But even if candidates fully bore the costs, it would STILL be cheaper than going to the APA and paying for hotels, food, etc (it's always cost me closer to $1,000 but I'm flying across the country).

Anonymous said...

"HOW MUCH SHOULD IT COST YOU TO GET A JOB IN PHILOSOPHY?"

12 years of your life in education and a fair part of your soul.

Anonymous said...

"Looking for a job is expensive no matter what the profession 1:32. Do you want the departments to buy your interview clothes as well."

But in most other professions, job seekers are not expected to spend money to attend a conference in order to be interviewed. Of course there will be expenses. But this is an unnecessary one. (I should point out here that was raised in, educated in, and an now employed in one state, but had to travel to another state in order to interview for the job I had. My PhD institution and new department were a short drive from one another. But I and the SC that hired me all flew to another state for this idiotic charade.)

"You are all adults looking to get into a professional career. That costs. Both actual dollars as well as opportunity costs."

Right, so explain to me how the actual dollars spent on the APA are a necessary expense. How do other professions manage to avoid yearly conferences to hire employees?
"
"How about you get your degree granting institution to pay for your trip since they are training you and taking advantage of you teaching classes for them."

Many do, or at least put up some of the cost.

"This debate is so freaking irritating."

You are debating? Sounds more like you are spouting off. If this is a debate, please explain why the APA is a necessary expense.

"Nothing is free."

Right, but that's hardly a reason for spending money for no good reason.

Anonymous said...

+1 for 5:13pm

Anonymous said...

I'm wholly convinced that Skype first-round interviews are the way to go (morally speaking). The problem has been convincing my departmental colleagues, none of whom pay a bit of attention to these sorts of online discussions. The central argument in favor of APA interviews during our last discussion of this issue was that APA interviews are much more likely to impress potential job candidates than Skype interviews. Of course I think this gets things entirely the wrong way around, but it's pretty hard to make my case sufficiently convincing. (Pointing to anonymous online comments tends not to carry much weight.)

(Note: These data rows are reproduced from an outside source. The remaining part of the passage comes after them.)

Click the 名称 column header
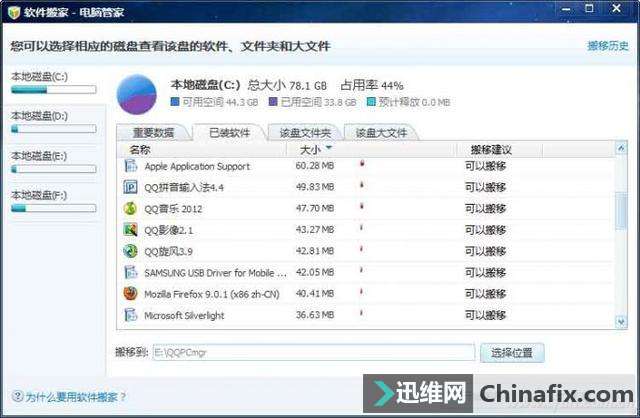 point(140,149)
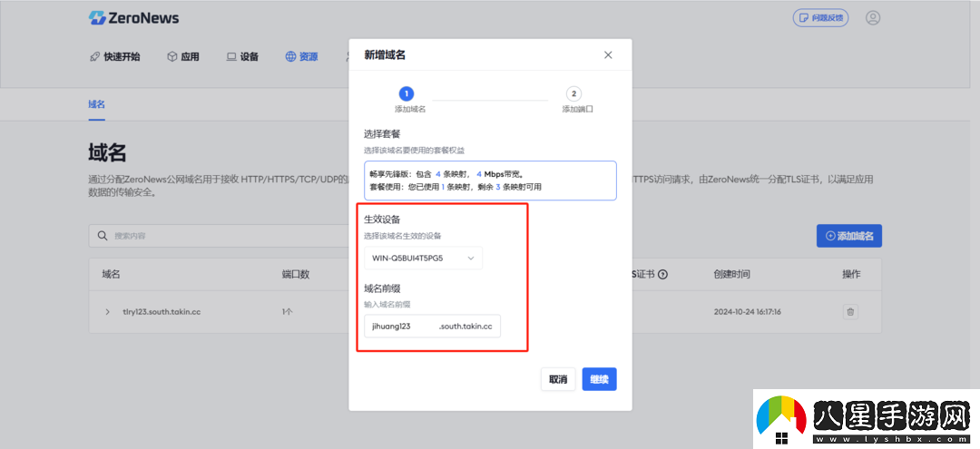The width and height of the screenshot is (980, 449).
Task: Close the 新增域名 dialog with X
Action: pyautogui.click(x=608, y=55)
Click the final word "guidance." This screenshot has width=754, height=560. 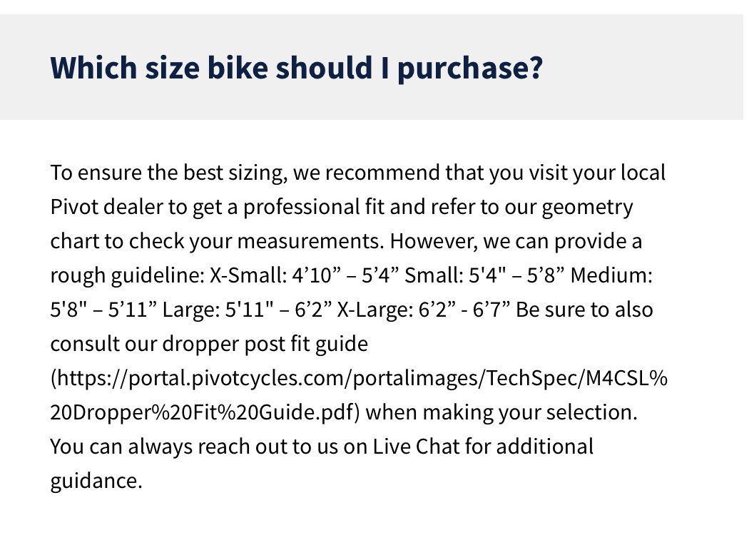coord(96,481)
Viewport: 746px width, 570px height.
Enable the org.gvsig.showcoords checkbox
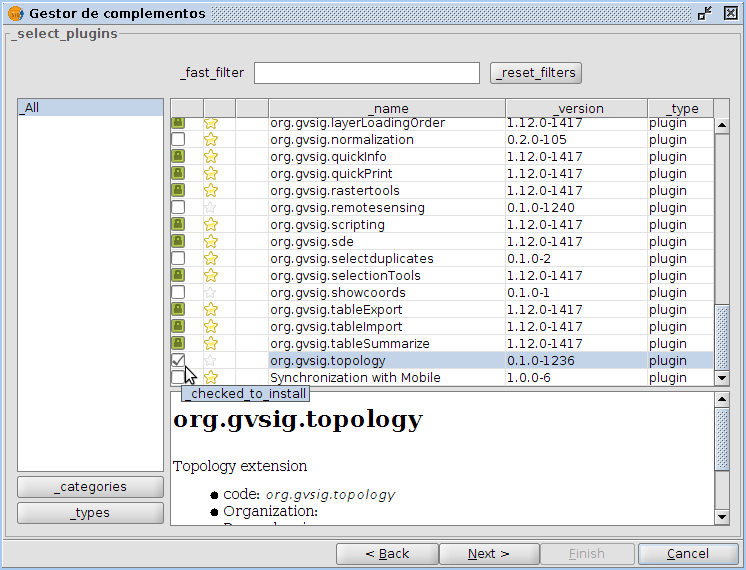(x=178, y=293)
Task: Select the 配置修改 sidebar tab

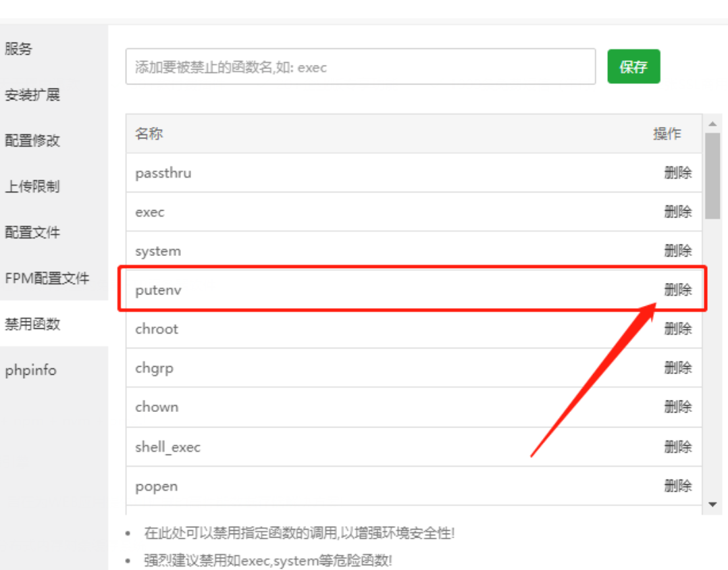Action: (x=32, y=140)
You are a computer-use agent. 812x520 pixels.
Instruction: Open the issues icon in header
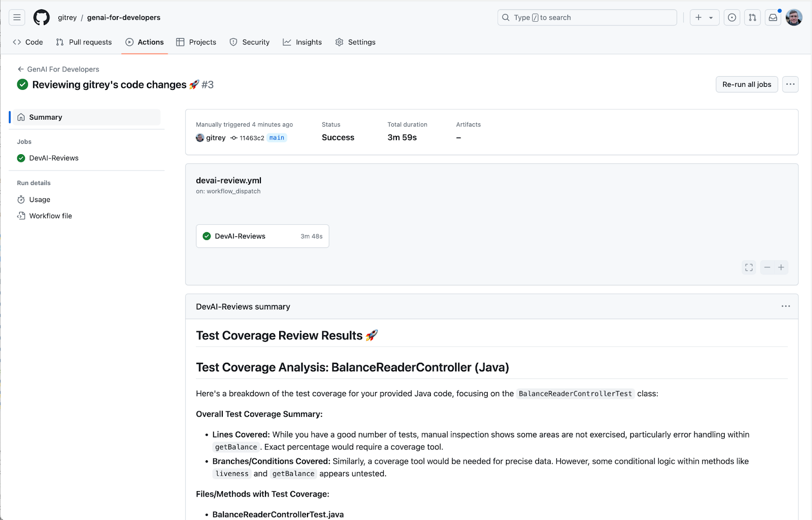tap(732, 17)
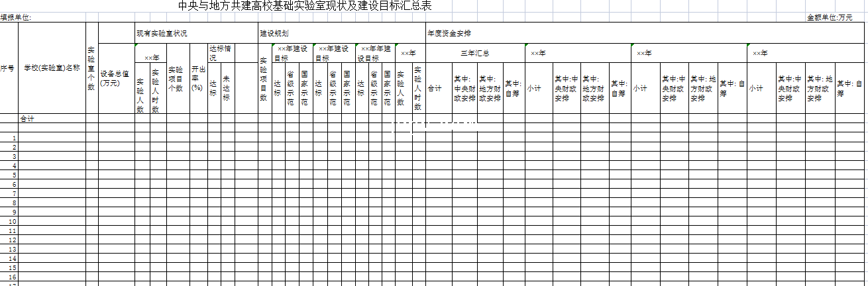
Task: Click the 实验室个数 header cell
Action: click(91, 68)
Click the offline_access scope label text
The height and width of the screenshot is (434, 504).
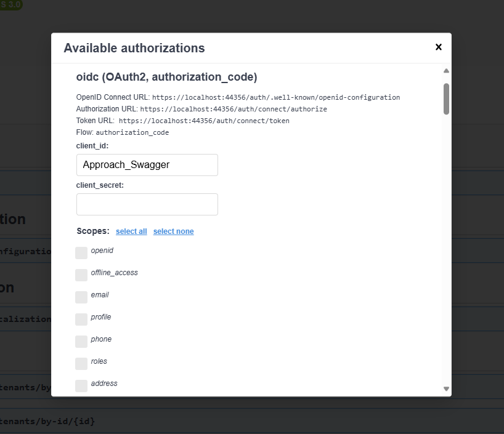coord(114,273)
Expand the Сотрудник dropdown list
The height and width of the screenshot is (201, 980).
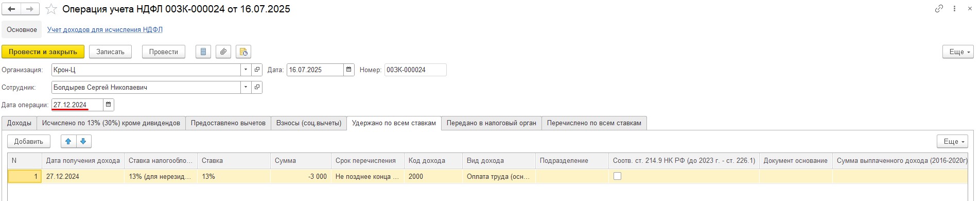click(246, 87)
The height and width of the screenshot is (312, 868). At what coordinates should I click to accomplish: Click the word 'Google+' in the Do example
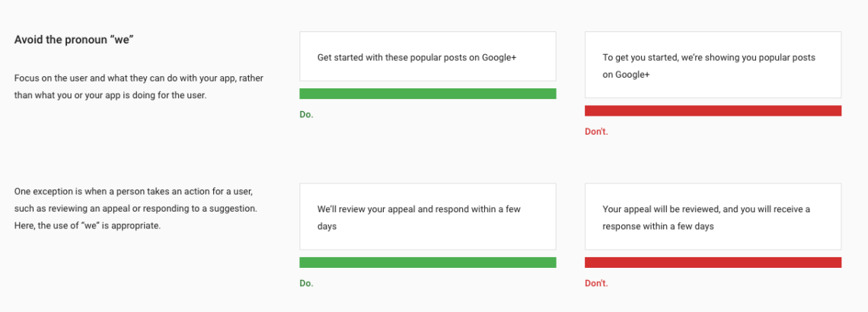pyautogui.click(x=499, y=57)
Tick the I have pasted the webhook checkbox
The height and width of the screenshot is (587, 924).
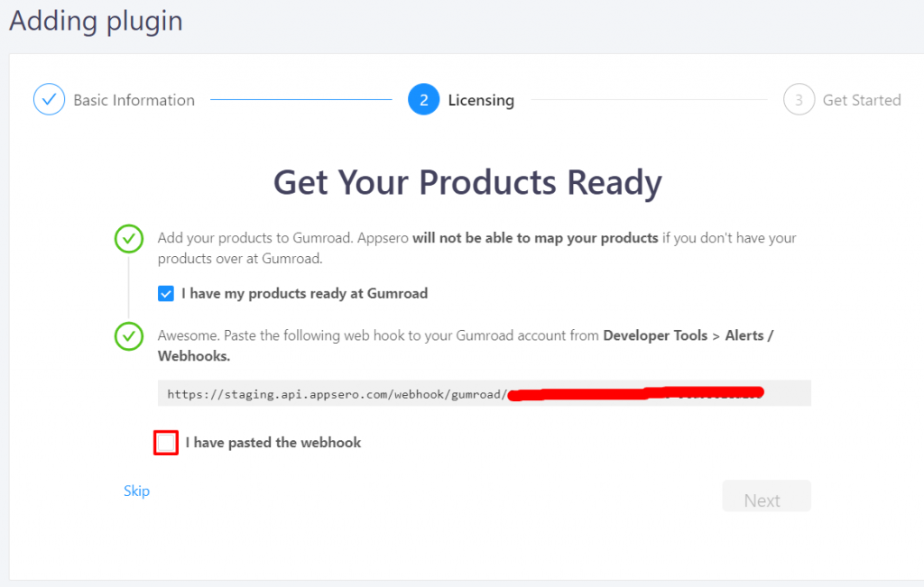[166, 443]
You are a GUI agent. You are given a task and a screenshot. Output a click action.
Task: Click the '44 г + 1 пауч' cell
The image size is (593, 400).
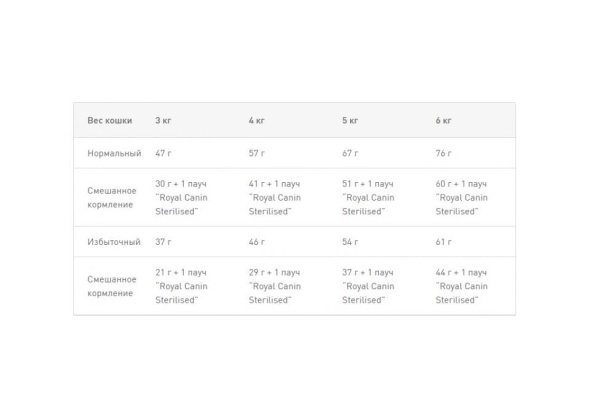click(461, 286)
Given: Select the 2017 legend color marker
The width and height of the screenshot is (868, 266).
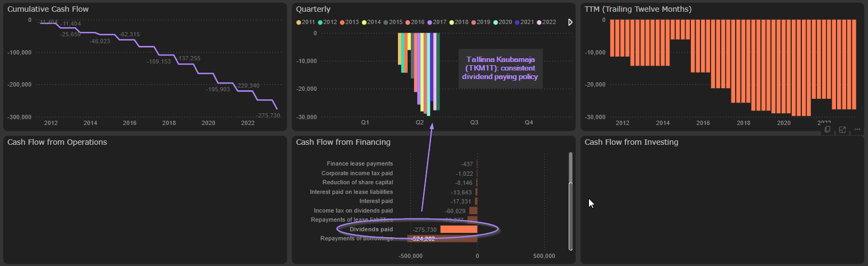Looking at the screenshot, I should point(429,22).
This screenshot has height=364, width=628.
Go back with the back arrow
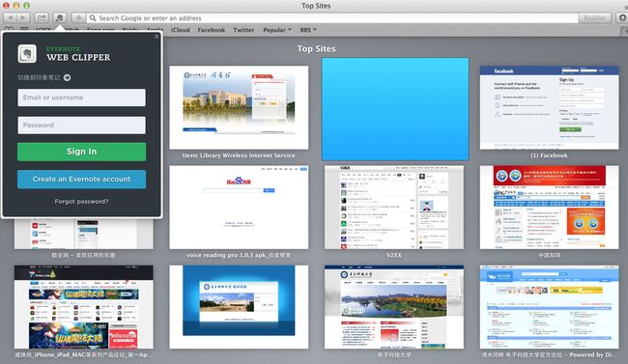pyautogui.click(x=10, y=18)
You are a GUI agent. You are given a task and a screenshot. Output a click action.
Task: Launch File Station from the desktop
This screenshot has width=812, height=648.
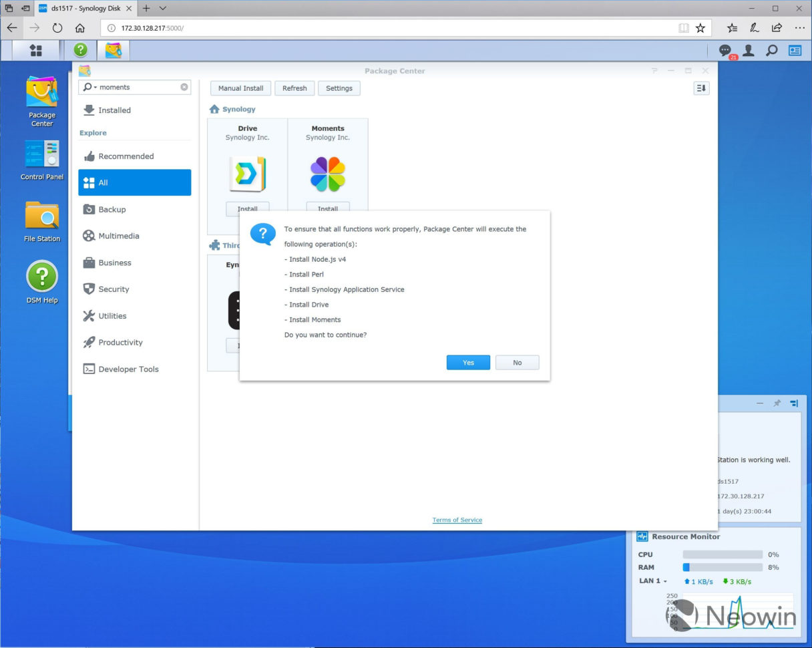coord(41,220)
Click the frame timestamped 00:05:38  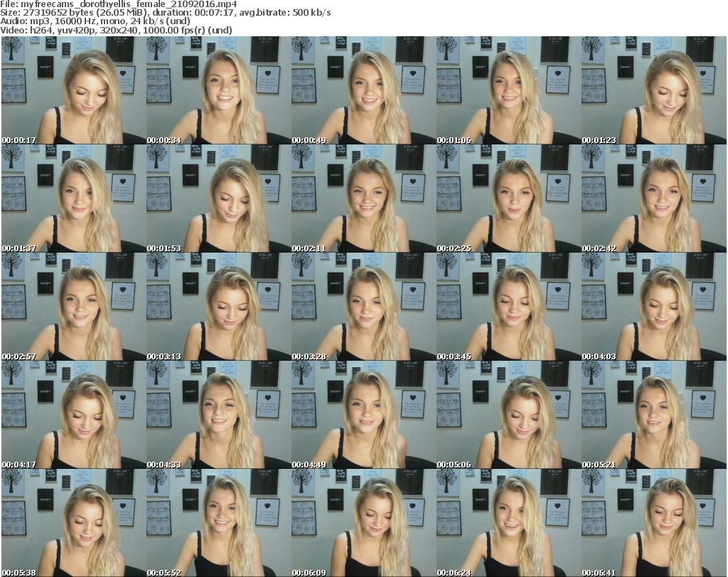pyautogui.click(x=73, y=522)

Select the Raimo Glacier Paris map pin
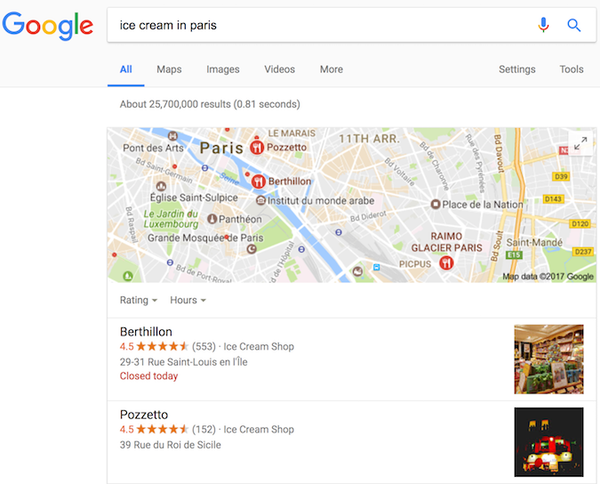click(x=446, y=262)
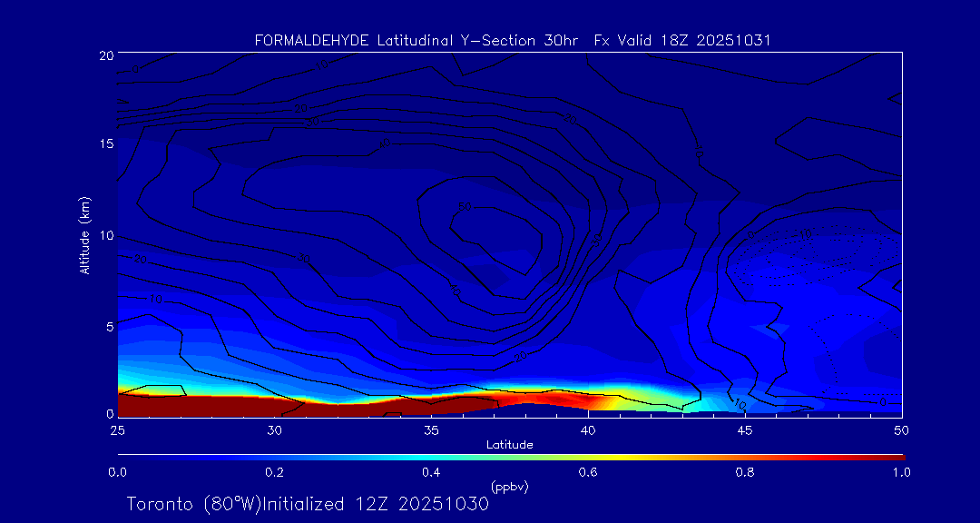This screenshot has width=980, height=523.
Task: Click latitude tick label 40
Action: pos(588,429)
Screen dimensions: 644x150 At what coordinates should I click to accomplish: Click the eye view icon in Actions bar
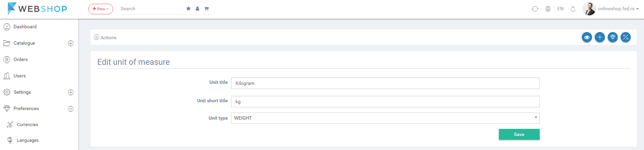(x=587, y=37)
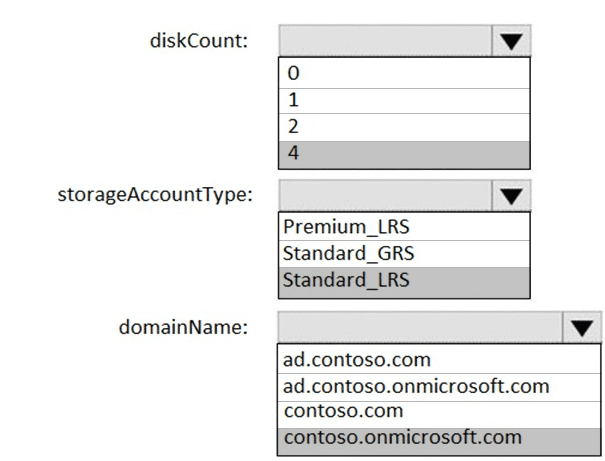Select the highlighted contoso.onmicrosoft.com domain option

pyautogui.click(x=440, y=437)
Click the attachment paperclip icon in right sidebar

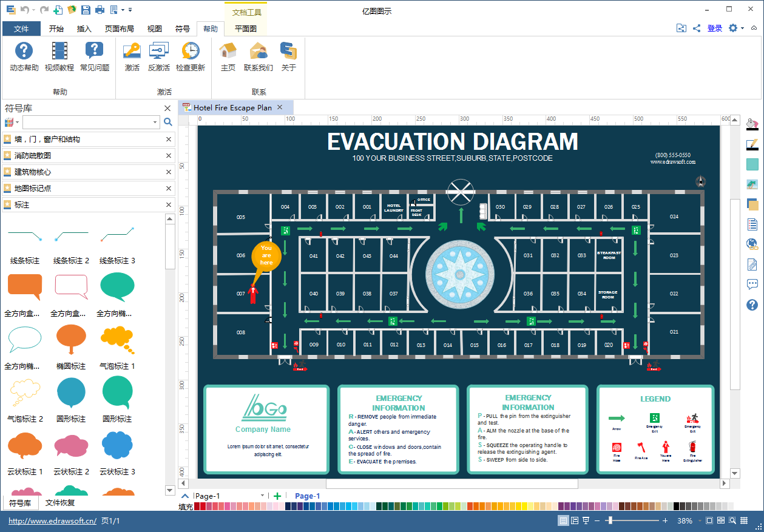pos(752,264)

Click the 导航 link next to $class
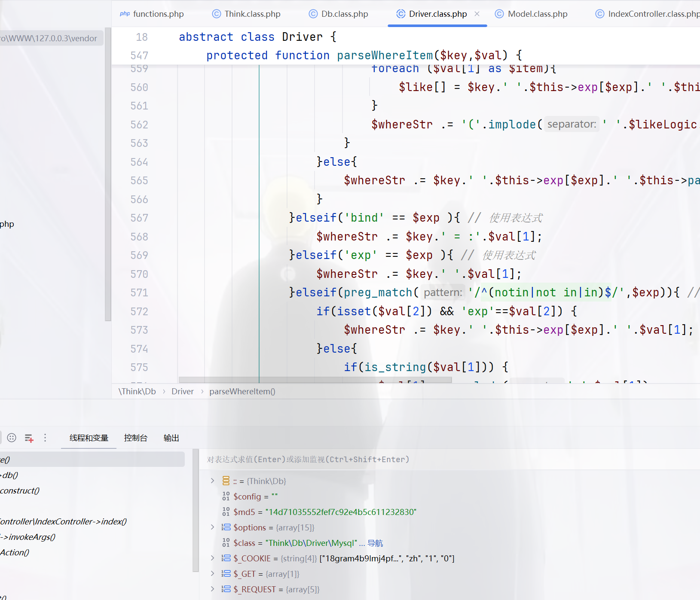[375, 543]
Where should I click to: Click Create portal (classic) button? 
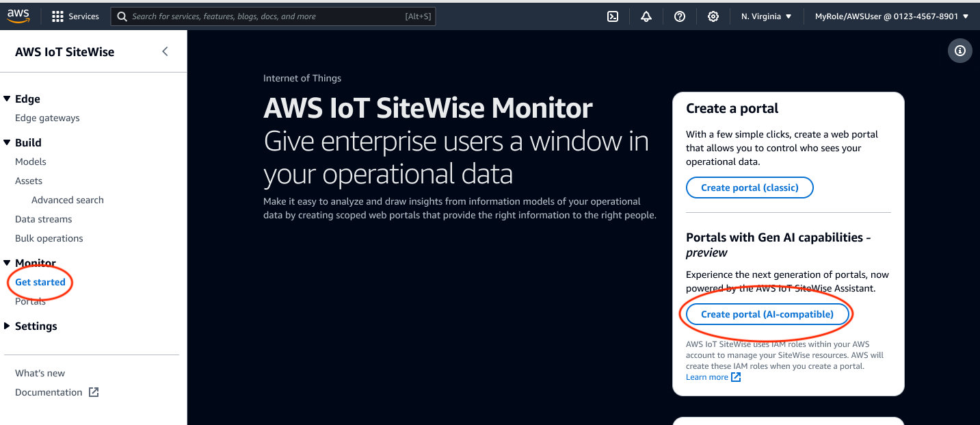click(x=750, y=188)
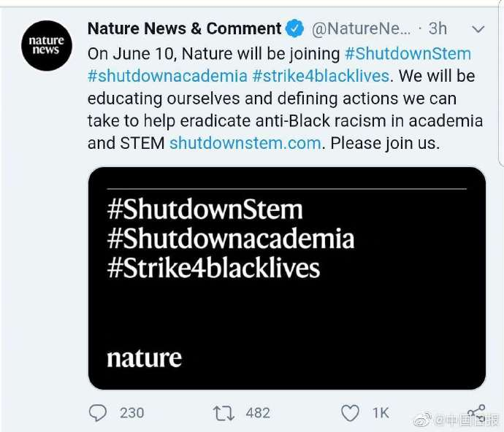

Ultimately, I think University Administrators will facilitate the push toward Skype interviews for financial reasons.

Anonymous said...

YO SMOKERS!

I am a new philosopher and have another moral question.

I know that it is bad to submit a paper to more than one journal at the same time.

But it is bad to submit a paper to a journal and a conference at the same time? What happens if the conference accepts it for presentation? Must one withdraw it from the journal? Or if the journal accepts it? Drop out of the conference?

Thank you my friends!

Anonymous said...

5:13 writes:

"But in most other professions, job seekers are not expected to spend money to attend a conference in order to be interviewed. "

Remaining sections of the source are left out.